RFR: 1801: Exclude some GraphQL calls from RestRequestCache rate limiter

Erik Joelsson erikj at openjdk.org
Tue Jan 24 17:00:15 UTC 2023


On Tue, 24 Jan 2023 14:41:46 GMT, Erik Joelsson <erikj at openjdk.org> wrote:

> In [SKARA-1731](https://bugs.openjdk.org/browse/SKARA-1731), the best practices regarding non GET requests on Github became better enforced. Unfortunately that has lead to some unexpected performance issues. I believe this is mostly caused by GraphQL requests, which are always POST, being treated as a non GET REST requests by the limiter and limited to one per second. This limitation on a subset of our github queries is currently causing a queue buildup for that lock, which stabilizes to about 1m wait time. This delay is slowing down response times from the bots massively.
> 
> Reading the Integrator best practices document again (https://docs.github.com/en/rest/guides/best-practices-for-integrators?apiVersion=2022-11-28) and the GraphQL resource limitations (https://docs.github.com/en/graphql/overview/resource-limitations) I'm pretty sure you aren't supposed to limit GraphQL to one call per second, but rather just make sure you stay within the points limit. The one per second recommendation is for the REST API.
> 
> I want to make it possible to exclude certain calls from this rate limiter to see if this can alleviate the contention we are currently seeing. I have run with this patch for the pr bot since yesterday afternoon (PT) and it seems to be working well.
> 
> Two PRs were unable to integrate yesterday due to this contention:
> https://github.com/openjdk/jdk/pull/12139
> https://github.com/openjdk/jdk/pull/11922

> You don't think we need to explicitly track GraphQL "points" to allow the rate limiter in RestRequest allow for future GraphQL requests which are more expensive? Your comment seem to indicate that you have manually analyzed our current GraphQL requests and come to the conclusion that they are worth 1 point each.
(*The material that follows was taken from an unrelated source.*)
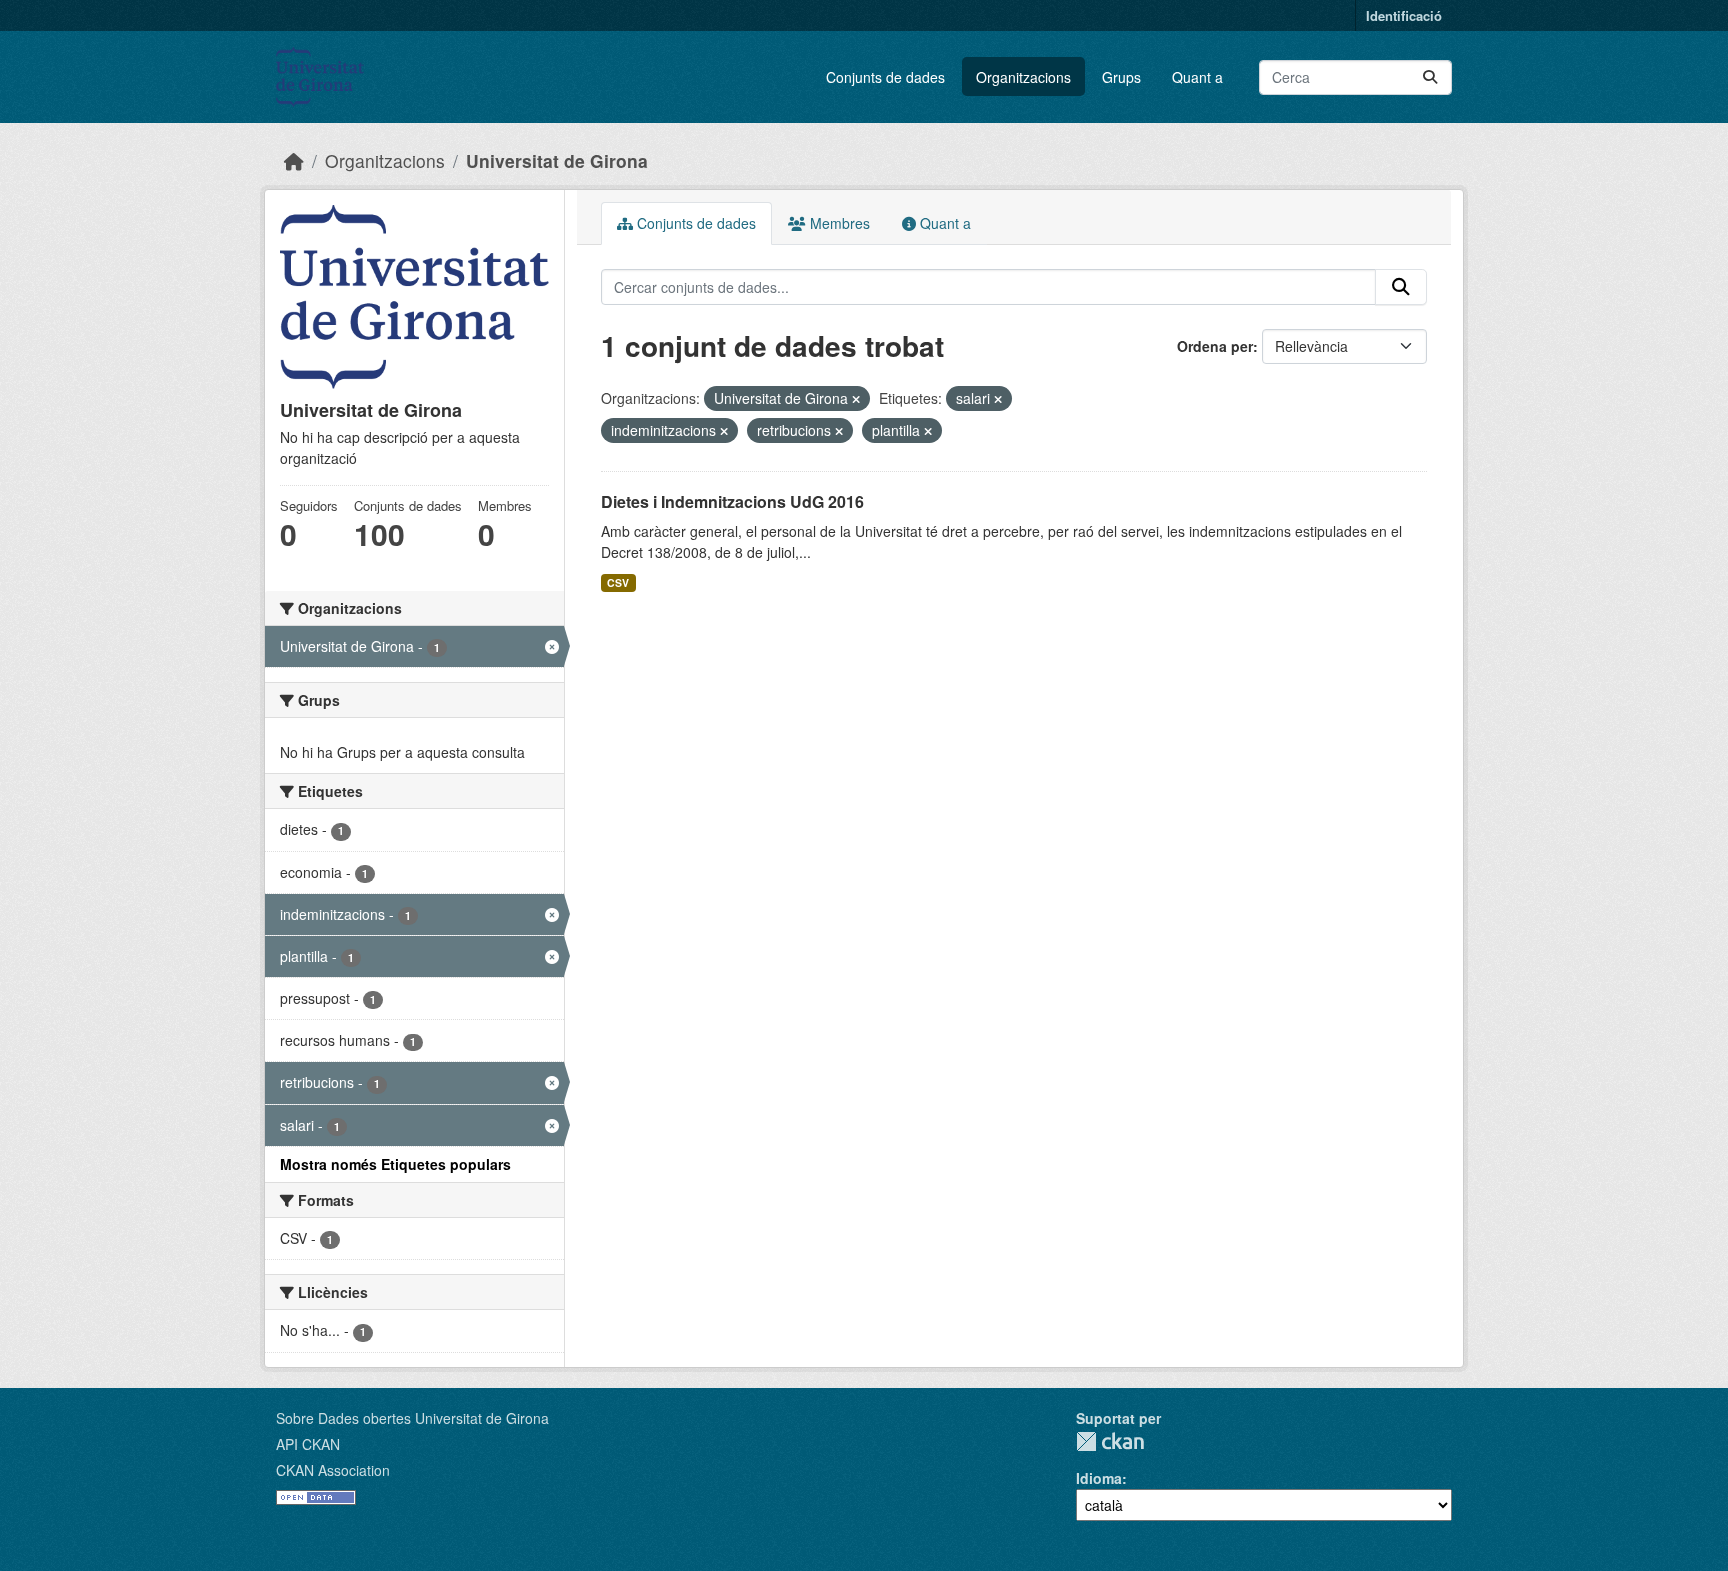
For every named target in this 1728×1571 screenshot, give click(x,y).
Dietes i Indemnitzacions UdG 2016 (732, 501)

> Basically, what I think I am suggesting, is that instead of a `skipLimit` boolean, we should have a `graphQlPoints`, which we can set to 0 for normal REST calls. And if it is non-zero, the rate limits counts towards the graph QL point limit instead.
> 
> If we know that we stay way below the 5000 per hour, we can skip the actual limitation for now, but that would make it easy to inject such a check in the future. Or, we could do it properly from the start, and add a check that the accumulated QL points do not exceed the limit.

That's an interesting idea. Can we keep it i mind for future improvements? Especially if we end up trying to implement more complex GraphQL queries in the future. I think implementing what you suggest in a useful way is a bit more complex. With the current set of queries, I would prefer not to make things more complicated right now.

I have monitored the current bot using a manual GraphQL query for current points. Our bot user has 12500 points per hour and we are currently well within that.